__WHAT IS NEEDED__:
Please repeat the material below word for word, keeping every line in its original order.

__STORED RECORDS__:
────────────────────────────────────────
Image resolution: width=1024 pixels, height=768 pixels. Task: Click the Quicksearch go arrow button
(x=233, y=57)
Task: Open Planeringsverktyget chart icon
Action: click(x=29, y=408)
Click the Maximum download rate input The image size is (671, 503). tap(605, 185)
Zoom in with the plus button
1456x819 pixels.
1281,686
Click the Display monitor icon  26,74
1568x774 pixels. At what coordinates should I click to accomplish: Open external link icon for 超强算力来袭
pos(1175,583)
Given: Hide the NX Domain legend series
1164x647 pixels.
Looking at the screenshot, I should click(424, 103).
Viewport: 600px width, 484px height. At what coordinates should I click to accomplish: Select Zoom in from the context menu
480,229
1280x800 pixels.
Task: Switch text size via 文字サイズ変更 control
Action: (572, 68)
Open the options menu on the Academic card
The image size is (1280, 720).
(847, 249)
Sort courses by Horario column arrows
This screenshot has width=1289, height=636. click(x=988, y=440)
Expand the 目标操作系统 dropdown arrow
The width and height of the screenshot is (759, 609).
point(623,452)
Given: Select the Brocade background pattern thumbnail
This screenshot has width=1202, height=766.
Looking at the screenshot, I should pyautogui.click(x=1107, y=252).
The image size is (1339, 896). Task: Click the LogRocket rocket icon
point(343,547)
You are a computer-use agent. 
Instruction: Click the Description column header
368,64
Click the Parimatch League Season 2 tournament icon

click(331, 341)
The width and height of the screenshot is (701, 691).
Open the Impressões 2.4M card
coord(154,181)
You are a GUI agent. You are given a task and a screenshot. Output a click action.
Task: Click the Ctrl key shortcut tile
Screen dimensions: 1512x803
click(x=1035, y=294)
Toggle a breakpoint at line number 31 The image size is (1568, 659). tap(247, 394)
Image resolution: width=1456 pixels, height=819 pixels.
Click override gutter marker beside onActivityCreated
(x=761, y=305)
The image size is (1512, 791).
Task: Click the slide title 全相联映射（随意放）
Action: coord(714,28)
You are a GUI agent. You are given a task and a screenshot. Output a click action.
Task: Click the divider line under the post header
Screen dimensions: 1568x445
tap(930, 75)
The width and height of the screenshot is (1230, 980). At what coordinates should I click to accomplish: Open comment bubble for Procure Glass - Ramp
────────────────────────────────────────
__EXERCISE OUTPUT__:
Image resolution: width=1024 pixels, height=768 pixels. Task: Click the Quicksearch go arrow button
(x=233, y=57)
Task: Open Planeringsverktyget chart icon
Action: click(x=29, y=408)
Click the Maximum download rate input The image size is (671, 503). tap(605, 185)
Zoom in with the plus button
1456x819 pixels.
1281,686
Click the Display monitor icon  26,74
1568x774 pixels. At what coordinates should I click to accomplish: Open external link icon for 超强算力来袭
pos(1175,583)
Given: Hide the NX Domain legend series
1164x647 pixels.
Looking at the screenshot, I should click(424, 103).
Viewport: 600px width, 484px height. At what coordinates should I click to accomplish: Select Zoom in from the context menu
480,229
1280x800 pixels.
Task: Switch text size via 文字サイズ変更 control
Action: (572, 68)
Open the options menu on the Academic card
The image size is (1280, 720).
(847, 249)
Sort courses by Horario column arrows
This screenshot has width=1289, height=636. click(x=988, y=440)
Expand the 目标操作系统 dropdown arrow
The width and height of the screenshot is (759, 609).
point(623,452)
Given: Select the Brocade background pattern thumbnail
This screenshot has width=1202, height=766.
Looking at the screenshot, I should pyautogui.click(x=1107, y=252).
The image size is (1339, 896). Task: Click the LogRocket rocket icon
point(343,547)
You are a computer-use agent. 
Instruction: Click the Description column header
368,64
Click the Parimatch League Season 2 tournament icon

click(331, 341)
The width and height of the screenshot is (701, 691).
Open the Impressões 2.4M card
coord(154,181)
You are a GUI agent. You are given a task and a screenshot. Output a click action.
Task: Click the Ctrl key shortcut tile
Screen dimensions: 1512x803
click(x=1035, y=294)
Toggle a breakpoint at line number 31 The image size is (1568, 659). tap(247, 394)
Image resolution: width=1456 pixels, height=819 pixels.
Click override gutter marker beside onActivityCreated
(x=761, y=305)
The image size is (1512, 791).
Task: Click the slide title 全相联映射（随意放）
Action: coord(714,28)
You are a GUI agent. You are given a task and a screenshot. Output a click action.
Task: Click the divider line under the post header
Screen dimensions: 1568x445
tap(930, 75)
The width and height of the screenshot is (1230, 980). At what coordinates should I click to accomplish: Open comment bubble for Procure Glass - Ramp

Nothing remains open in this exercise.